Kidding, o come sdoganare l’ultimo dei tabù

Ognuno di noi ha un proprio punto di rottura, un punto di non ritorno. A rivelarcelo non è la quotidianità, nel suo fluire monotono e banale, ma l’inatteso, la catastrofe alla cui irruzione non siamo mai preparati.

È (anche) di questo che parla Kidding, la nuovissima serie tv del 2018 con Jim Carrey nel ruolo principale e Michel Gondry al timone, una coppia più che collaudata: a 15 anni dalla sua uscita, la patina malinconica di Eternal Sunshine of the Spotless Mind continua a ostentare la propria opacità, uno dei rari film di genere con al centro “la storia” e non gli effetti speciali, e non c’è dubbio che quello del protagonista sia un abito indossabile al meglio solo dall’attore canadese, finalmente tornato a deliziarci con una interpretazione di alto livello.

Costretto alla felicità

La serie tv Kidding (sottotitolo italiano: Il fantastico mondo di Mr. Pickles) ha per protagonista Jeff Piccirillo (alias Mr. Pickles, interpretato da Jim Carrey), un uomo alle prese con un evento traumatico – la morte improvvisa e accidentale di uno dei due figli – che lo costringe a sperimentare il limite estremo della flessibilità umana, dal quale troverà difficile non passare all’autodistruzione. Il contraccolpo che sgretola l’identità del protagonista è la mancata occasione di poter esternare, e così elaborare, il proprio dolore: Mr. Pickles è l’uomo buono, è il più famoso personaggio americano degli spettacoli per bambini, è colui che “non usa una parola brutta quando può usarne una bella”, è l’uomo immagine di un marchio milionario, il cantastorie di un mondo fantastico abitato da pupazzi. Mr. Pickles è costretto alla felicità.

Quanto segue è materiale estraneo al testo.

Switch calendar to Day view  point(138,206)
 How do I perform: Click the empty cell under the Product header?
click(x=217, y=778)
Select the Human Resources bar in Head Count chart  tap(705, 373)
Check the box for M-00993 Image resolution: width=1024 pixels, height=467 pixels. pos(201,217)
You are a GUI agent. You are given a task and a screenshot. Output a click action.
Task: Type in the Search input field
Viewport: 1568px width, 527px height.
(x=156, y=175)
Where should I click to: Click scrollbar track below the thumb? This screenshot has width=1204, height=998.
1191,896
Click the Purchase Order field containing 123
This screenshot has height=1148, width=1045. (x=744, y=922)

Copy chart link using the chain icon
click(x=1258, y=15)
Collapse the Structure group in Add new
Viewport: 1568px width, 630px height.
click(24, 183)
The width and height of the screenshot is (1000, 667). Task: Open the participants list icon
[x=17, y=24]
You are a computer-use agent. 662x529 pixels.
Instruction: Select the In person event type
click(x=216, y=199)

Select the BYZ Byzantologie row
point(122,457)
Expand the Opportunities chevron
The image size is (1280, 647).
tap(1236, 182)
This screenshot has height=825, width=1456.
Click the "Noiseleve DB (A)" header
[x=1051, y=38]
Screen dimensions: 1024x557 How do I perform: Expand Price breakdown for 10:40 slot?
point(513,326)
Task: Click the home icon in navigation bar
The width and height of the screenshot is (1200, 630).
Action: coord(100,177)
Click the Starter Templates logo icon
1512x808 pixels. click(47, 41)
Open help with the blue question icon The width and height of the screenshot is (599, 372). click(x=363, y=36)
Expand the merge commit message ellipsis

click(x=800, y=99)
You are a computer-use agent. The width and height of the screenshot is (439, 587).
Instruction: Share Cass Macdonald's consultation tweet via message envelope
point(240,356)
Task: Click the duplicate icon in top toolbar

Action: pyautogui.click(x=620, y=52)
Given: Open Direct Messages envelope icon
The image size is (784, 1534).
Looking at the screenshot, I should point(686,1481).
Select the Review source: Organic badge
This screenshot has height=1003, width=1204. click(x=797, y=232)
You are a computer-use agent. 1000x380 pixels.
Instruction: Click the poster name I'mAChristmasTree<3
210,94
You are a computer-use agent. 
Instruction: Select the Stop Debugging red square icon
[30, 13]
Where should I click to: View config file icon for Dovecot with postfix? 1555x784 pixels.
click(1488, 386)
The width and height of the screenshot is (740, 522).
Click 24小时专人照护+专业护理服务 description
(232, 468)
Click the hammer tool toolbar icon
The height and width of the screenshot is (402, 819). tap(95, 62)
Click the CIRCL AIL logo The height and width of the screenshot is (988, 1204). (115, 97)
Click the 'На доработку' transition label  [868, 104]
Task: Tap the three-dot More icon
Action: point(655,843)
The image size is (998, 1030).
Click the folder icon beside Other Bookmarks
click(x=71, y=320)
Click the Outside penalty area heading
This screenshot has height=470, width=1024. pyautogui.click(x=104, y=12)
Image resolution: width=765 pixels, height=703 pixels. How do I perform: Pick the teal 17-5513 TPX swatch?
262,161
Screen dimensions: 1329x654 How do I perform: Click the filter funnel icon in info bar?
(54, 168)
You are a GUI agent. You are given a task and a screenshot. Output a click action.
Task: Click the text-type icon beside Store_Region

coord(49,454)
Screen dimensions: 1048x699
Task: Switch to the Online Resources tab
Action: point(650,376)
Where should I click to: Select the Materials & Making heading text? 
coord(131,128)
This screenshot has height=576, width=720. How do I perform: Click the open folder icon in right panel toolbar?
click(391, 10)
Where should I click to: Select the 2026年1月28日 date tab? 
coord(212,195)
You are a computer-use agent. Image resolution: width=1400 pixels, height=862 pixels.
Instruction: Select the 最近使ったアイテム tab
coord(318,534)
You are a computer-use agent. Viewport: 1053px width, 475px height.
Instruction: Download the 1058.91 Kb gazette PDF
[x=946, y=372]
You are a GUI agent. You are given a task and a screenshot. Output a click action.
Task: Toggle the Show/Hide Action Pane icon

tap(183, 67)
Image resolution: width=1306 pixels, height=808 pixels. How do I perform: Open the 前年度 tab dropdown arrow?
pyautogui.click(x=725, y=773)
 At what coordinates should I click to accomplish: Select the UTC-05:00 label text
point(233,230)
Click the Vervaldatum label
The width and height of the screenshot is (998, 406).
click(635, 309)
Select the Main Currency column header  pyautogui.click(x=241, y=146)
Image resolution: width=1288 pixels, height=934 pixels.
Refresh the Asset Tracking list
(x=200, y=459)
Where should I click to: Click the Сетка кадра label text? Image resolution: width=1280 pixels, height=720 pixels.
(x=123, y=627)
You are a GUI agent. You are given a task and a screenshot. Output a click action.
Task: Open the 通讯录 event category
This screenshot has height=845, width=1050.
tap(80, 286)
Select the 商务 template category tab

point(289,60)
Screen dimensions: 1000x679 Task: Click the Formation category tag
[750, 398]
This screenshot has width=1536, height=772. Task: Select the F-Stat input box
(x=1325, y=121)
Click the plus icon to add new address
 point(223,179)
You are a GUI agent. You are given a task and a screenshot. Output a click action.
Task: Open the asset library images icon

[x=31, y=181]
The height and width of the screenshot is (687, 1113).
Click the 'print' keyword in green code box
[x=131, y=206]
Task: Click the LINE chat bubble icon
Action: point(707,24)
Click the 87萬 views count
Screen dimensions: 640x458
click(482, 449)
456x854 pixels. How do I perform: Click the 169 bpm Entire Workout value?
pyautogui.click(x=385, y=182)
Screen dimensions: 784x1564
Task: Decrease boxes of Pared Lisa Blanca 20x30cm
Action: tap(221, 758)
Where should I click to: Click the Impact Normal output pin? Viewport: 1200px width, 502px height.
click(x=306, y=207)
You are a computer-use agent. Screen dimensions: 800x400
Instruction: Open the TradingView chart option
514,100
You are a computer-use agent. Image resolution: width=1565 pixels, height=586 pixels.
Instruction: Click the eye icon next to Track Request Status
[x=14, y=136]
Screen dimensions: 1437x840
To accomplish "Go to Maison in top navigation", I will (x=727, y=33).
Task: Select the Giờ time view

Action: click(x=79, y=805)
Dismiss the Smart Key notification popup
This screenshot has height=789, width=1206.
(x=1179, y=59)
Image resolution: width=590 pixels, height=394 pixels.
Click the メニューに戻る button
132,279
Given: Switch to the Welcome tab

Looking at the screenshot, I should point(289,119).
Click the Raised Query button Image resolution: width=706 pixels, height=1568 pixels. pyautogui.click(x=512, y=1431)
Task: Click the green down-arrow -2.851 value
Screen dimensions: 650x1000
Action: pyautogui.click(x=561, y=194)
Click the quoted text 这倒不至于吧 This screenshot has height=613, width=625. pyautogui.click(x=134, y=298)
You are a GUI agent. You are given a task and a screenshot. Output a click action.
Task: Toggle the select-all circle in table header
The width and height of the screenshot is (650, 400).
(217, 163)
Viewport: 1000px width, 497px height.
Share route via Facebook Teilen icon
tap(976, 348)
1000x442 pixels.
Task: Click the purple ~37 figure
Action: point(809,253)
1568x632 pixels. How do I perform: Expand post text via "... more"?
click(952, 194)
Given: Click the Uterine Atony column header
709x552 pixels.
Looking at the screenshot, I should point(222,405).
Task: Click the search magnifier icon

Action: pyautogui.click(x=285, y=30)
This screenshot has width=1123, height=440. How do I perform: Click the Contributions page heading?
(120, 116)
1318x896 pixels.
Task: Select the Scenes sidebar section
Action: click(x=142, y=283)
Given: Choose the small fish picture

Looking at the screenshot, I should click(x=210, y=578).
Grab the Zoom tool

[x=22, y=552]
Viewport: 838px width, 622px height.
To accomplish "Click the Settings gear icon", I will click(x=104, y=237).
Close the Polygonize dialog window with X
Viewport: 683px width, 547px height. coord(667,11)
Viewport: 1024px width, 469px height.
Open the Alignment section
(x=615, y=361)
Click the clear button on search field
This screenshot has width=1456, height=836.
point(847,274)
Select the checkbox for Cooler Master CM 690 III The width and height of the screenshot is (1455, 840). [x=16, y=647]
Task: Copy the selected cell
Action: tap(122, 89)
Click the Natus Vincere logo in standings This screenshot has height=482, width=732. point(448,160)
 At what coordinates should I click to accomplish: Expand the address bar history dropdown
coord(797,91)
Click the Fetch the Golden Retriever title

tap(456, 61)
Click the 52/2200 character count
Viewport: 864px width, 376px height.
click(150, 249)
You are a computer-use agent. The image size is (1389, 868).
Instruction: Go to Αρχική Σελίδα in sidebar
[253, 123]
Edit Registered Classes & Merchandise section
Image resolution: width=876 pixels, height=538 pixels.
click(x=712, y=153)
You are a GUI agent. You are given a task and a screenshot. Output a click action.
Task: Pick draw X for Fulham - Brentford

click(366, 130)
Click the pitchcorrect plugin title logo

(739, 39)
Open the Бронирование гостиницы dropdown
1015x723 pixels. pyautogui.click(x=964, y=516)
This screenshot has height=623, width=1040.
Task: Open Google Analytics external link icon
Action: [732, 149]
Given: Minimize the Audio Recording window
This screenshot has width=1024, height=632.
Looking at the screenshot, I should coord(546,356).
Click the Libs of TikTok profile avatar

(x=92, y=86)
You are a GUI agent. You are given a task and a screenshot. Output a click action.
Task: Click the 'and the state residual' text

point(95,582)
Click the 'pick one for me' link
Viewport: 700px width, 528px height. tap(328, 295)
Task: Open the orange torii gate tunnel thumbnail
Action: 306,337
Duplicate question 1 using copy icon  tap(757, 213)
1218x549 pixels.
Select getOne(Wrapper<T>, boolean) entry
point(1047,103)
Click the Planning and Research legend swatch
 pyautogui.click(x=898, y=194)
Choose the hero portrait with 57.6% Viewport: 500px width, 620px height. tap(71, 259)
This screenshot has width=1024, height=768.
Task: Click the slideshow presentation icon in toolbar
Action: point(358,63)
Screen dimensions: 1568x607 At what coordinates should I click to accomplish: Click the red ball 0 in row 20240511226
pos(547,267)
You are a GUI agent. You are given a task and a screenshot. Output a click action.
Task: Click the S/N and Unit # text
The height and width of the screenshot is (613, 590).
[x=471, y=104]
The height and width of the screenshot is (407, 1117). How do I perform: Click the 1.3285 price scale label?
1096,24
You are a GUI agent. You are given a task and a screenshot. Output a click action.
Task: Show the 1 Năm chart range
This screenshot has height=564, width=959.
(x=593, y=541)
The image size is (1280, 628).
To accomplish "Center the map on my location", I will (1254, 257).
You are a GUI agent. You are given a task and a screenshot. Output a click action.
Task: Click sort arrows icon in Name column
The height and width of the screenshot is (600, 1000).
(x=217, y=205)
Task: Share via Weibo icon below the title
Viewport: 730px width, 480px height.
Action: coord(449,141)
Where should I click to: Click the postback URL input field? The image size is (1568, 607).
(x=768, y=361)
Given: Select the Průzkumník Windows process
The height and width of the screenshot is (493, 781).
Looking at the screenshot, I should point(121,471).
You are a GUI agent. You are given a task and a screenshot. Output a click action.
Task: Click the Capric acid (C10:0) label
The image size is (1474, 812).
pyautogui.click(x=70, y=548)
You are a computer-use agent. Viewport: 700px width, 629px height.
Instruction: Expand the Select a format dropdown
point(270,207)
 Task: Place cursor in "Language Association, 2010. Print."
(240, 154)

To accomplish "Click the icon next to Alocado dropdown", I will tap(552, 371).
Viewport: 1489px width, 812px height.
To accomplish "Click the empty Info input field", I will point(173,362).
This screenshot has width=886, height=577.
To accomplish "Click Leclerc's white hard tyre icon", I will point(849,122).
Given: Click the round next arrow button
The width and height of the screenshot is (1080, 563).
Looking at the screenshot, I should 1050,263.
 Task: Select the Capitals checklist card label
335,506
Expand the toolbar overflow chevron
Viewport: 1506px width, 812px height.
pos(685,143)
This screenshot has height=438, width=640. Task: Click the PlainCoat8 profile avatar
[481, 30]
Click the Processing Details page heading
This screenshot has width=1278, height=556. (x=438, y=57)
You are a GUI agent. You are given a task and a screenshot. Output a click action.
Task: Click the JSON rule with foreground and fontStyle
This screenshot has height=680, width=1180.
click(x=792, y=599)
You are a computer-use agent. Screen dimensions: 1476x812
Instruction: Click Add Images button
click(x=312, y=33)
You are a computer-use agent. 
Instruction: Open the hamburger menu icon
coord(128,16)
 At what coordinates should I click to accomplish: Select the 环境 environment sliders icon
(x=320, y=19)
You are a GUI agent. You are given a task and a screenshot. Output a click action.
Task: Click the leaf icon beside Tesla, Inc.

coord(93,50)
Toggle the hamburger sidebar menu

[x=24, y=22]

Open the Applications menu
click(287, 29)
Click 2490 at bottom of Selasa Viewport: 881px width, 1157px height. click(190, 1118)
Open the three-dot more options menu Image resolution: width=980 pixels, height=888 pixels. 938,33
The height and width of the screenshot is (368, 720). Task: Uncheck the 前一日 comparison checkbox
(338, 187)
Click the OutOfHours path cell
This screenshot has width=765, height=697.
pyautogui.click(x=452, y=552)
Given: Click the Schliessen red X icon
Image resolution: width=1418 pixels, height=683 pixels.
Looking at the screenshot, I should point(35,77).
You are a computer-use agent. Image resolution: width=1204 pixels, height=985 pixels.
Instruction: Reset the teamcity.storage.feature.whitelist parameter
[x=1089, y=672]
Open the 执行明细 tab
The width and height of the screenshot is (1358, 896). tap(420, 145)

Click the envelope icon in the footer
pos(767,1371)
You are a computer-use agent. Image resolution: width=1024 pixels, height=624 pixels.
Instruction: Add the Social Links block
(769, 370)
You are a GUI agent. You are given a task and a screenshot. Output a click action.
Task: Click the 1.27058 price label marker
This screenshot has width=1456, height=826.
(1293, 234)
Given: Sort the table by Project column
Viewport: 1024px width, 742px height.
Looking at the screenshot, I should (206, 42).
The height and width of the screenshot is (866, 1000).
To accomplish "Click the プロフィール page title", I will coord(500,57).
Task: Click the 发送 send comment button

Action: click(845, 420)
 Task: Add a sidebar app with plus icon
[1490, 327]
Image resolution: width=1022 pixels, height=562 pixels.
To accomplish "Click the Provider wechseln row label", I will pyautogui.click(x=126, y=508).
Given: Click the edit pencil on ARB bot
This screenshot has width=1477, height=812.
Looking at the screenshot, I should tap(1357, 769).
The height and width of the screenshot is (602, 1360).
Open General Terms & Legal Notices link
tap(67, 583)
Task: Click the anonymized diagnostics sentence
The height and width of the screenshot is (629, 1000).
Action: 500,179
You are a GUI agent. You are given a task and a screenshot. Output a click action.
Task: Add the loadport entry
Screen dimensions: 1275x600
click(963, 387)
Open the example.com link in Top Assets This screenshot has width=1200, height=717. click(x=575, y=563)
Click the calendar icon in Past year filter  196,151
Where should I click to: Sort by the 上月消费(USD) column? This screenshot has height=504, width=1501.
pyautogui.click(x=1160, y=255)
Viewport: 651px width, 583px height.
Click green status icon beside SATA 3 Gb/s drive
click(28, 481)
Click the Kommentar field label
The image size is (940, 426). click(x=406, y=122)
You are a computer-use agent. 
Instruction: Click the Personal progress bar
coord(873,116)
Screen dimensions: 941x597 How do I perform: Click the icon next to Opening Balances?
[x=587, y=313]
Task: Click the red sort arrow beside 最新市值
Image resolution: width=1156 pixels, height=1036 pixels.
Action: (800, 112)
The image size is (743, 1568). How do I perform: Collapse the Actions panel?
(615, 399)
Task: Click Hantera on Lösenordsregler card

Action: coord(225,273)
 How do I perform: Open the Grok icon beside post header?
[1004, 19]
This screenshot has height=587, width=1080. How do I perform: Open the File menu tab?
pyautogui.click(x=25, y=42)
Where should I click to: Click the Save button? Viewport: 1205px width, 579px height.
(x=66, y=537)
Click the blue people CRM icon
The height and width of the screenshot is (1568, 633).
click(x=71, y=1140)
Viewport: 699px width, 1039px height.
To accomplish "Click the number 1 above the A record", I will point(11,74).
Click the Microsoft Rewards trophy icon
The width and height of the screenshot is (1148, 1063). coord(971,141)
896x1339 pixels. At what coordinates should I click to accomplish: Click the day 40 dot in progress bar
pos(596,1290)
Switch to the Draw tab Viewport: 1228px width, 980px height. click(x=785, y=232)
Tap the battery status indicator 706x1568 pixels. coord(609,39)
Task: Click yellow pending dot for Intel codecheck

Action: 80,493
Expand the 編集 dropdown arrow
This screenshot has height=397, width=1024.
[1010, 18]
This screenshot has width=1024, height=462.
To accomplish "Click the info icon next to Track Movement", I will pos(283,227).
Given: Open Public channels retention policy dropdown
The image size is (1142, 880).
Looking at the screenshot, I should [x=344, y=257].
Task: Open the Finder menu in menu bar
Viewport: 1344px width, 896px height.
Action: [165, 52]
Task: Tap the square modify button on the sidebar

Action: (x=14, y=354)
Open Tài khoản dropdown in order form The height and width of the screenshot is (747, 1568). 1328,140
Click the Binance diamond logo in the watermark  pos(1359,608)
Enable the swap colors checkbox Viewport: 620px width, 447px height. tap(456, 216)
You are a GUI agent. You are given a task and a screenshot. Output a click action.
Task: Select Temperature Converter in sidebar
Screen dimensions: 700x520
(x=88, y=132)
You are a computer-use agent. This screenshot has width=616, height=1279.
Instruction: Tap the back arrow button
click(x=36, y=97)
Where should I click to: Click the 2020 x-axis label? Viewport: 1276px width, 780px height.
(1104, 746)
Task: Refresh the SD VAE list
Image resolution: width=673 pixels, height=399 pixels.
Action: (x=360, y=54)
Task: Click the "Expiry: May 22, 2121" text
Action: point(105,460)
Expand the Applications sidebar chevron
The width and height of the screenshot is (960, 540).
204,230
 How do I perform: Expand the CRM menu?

La debolezza odora di fallimento

Le dieci puntate di questa prima stagione mostrano come un personaggio pubblico tenti di sdoganare uno dei massimi tabù della cultura occidentale – il diritto all’infelicità e al lutto – parlandone sinceramente ai bambini, spiegandogli che cosa accade quando una parte di loro si perde durante il cammino della vita.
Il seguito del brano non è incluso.